Google has a strong interest in promoting high quality systems research, and we believe that providing information about real-life workloads to the academic community can help.
In support of this we published a small (7-hour) sample of resource-usage information from a Google production cluster in 2010 (research blog on Google Cluster Data). Approximately a dozen researchers at UC Berkeley, CMU, Brown, NCSU, and elsewhere have made use of it.

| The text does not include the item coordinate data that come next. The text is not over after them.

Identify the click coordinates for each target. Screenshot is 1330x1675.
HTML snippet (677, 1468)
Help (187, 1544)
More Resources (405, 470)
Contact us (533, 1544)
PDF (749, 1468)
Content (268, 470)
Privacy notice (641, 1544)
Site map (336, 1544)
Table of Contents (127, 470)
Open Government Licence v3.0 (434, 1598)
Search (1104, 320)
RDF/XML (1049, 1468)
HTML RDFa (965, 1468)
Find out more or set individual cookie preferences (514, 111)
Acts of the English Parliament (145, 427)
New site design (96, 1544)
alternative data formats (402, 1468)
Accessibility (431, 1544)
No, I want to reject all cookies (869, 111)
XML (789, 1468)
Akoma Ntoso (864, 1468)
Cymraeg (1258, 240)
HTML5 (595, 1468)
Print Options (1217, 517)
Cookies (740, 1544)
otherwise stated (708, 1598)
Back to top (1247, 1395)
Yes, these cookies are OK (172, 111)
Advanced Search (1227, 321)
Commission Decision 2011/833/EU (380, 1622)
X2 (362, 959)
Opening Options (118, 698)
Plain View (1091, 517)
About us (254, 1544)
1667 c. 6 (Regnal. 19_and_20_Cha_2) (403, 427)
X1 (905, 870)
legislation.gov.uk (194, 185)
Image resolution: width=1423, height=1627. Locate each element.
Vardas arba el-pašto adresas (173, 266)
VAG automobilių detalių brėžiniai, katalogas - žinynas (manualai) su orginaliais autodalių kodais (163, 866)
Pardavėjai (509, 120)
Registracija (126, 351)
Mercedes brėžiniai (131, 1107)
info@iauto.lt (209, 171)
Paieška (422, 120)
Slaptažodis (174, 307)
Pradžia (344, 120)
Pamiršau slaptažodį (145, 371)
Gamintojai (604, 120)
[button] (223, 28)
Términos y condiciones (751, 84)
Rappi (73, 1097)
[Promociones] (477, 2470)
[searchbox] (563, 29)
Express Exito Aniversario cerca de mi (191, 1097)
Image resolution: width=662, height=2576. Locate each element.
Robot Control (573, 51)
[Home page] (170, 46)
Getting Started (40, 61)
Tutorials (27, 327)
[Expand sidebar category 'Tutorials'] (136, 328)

Recently, we released a larger dataset. It covers a longer period of time (29 days) for a larger cell (about 11k machines) and includes significantly more information, including:
- the original resource requests, to permit scheduling experiments
- request constraints and machine attriibutes
- machine availability and failure events
- some of the reasons for task exits
- (obfuscated) job and job-submitter names, to help identify repeated or related jobs
- more types of usage information
- CPI (cycles per instruction) and memory traffic for some of the machines
Note that this trace primarily provides data about resource requests and usage. It contains no information about end users, their data, or access patterns to storage systems and other services.
More information can be found via this link, which will (after a short questionnaire) take you to a site that provides access instructions, a description of the data schema, and information about how the data was derived and its meaning.
We hope this data will facilitate a range of research in cluster management. Let us know if you find it useful, are willing to share tools that analyze it, or have suggestions for how to improve it.